Activity: Leaving out the pictures, print exactly the lines from the one holding "Task: Select the Lasso tool" to the last line of the entries below, both included, and nothing more.
┄┄┄┄┄┄┄┄┄┄┄┄┄┄┄┄┄┄┄┄
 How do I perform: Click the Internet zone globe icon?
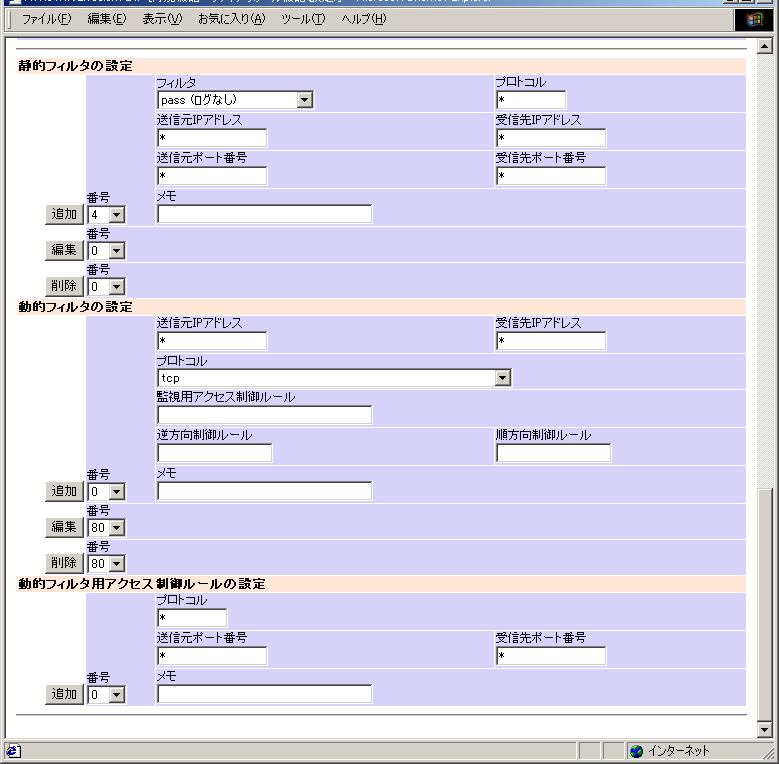point(636,751)
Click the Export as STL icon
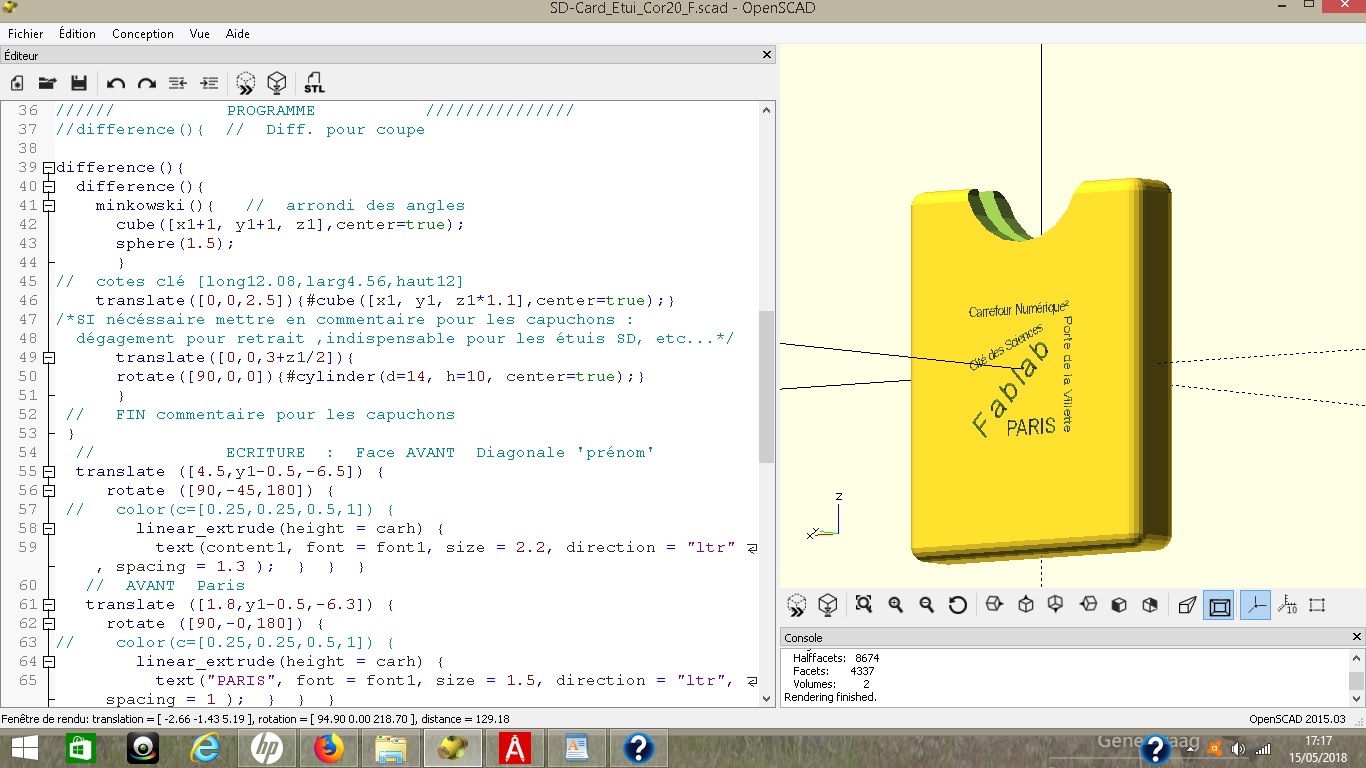The image size is (1366, 768). (x=314, y=83)

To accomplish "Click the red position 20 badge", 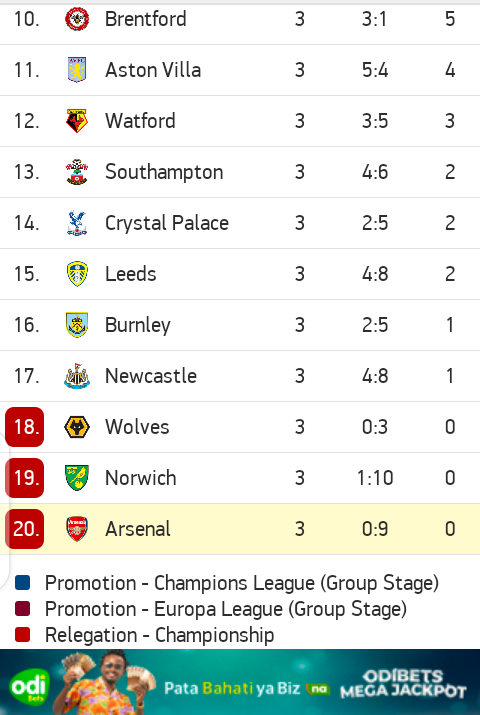I will click(25, 529).
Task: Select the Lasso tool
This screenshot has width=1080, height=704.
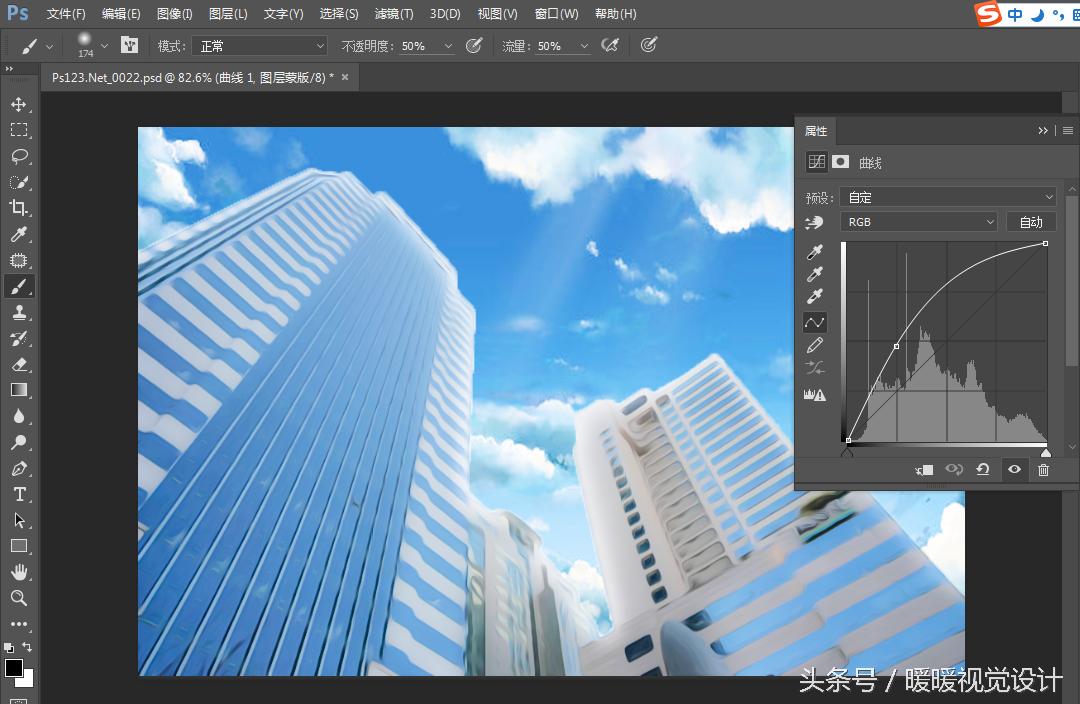Action: coord(19,156)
┄┄┄┄┄┄┄┄┄┄┄┄┄┄┄┄┄┄┄┄
Response to this exercise:
Task: Select the Lasso tool
This screenshot has width=1080, height=704.
Action: coord(19,156)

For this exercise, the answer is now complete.